Akteneinsicht mit einem Einzeiler per E-Mail beantragt — Foto und Eichprotokoll kamen. Die Eichung war einen Monat abgelaufen: eingestellt vor jedem Gericht.

👩🏼‍💼
Lea empfiehlt:

Mit Verkehrsrechtsschutz ist der Streit kostenlos — der Anruf beim Versicherer VOR dem Einspruch ist Pflicht, sonst wackelt die Deckung. Ohne Police bei Bußgeldern unter 100 € ehrlich rechnen.


HÄUFIGE FRAGEN

Welche Ansatzpunkte funktionieren am besten?

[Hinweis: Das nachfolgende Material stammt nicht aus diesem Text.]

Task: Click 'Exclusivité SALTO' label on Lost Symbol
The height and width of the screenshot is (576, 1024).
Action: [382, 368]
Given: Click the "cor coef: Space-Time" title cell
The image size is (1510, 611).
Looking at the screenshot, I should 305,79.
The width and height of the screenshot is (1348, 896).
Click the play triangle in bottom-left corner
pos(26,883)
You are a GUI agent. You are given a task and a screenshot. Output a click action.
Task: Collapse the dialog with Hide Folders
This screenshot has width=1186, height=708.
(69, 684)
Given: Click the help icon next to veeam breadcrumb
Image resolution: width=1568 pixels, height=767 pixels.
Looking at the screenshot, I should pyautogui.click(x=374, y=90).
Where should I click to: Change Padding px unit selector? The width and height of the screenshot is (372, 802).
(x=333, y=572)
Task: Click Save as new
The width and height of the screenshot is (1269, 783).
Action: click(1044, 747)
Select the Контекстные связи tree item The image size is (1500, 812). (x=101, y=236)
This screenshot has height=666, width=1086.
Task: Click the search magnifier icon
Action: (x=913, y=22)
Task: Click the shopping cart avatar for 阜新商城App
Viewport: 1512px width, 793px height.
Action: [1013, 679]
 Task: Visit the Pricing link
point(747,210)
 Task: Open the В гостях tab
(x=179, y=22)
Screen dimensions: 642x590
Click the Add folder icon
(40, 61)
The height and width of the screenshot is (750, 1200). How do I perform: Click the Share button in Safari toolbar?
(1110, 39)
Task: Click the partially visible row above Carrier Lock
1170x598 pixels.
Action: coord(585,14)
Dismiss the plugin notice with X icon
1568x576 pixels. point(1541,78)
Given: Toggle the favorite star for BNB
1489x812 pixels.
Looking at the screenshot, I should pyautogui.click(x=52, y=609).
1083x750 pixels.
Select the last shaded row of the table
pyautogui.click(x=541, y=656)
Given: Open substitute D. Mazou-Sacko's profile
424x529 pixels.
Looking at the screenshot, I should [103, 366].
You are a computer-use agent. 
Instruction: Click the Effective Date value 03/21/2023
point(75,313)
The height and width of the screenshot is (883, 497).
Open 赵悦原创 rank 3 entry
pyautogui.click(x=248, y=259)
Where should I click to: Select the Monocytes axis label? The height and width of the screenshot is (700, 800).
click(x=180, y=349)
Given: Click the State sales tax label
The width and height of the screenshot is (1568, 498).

Fehlerhafte Messung (fehlende Eichung, falsche Aufstellung), unlesbares Fahrerfoto, Datenfehler, Verjährung. Statistisch enthält jeder dritte Bescheid einen formalen Fehler.

Kostet der Einspruch etwas?

Der Einspruch selbst nichts. Kosten entstehen bei Niederlage vor Gericht (Gebühren plus eventuell Gutachten). Also einlegen bei echten Ansatzpunkten, nicht aus Prinzip.

Muss ich den Einspruch begründen?

Nein — taktisch klug ist: erst formlos widersprechen, Akte anfordern, dann entscheiden. Der Einspruch lässt sich jederzeit ohne Nachteil zurücknehmen.

Wie stehen die Chancen wirklich?

Bei Kleinbeträgen ohne Punkte lohnt der Kampf selten. Bei ernsten Folgen (Fahrverbot, Punkte) findet die Aktenprüfung erstaunlich oft Verfahrensfehler — Messung, Fristen, Fotos.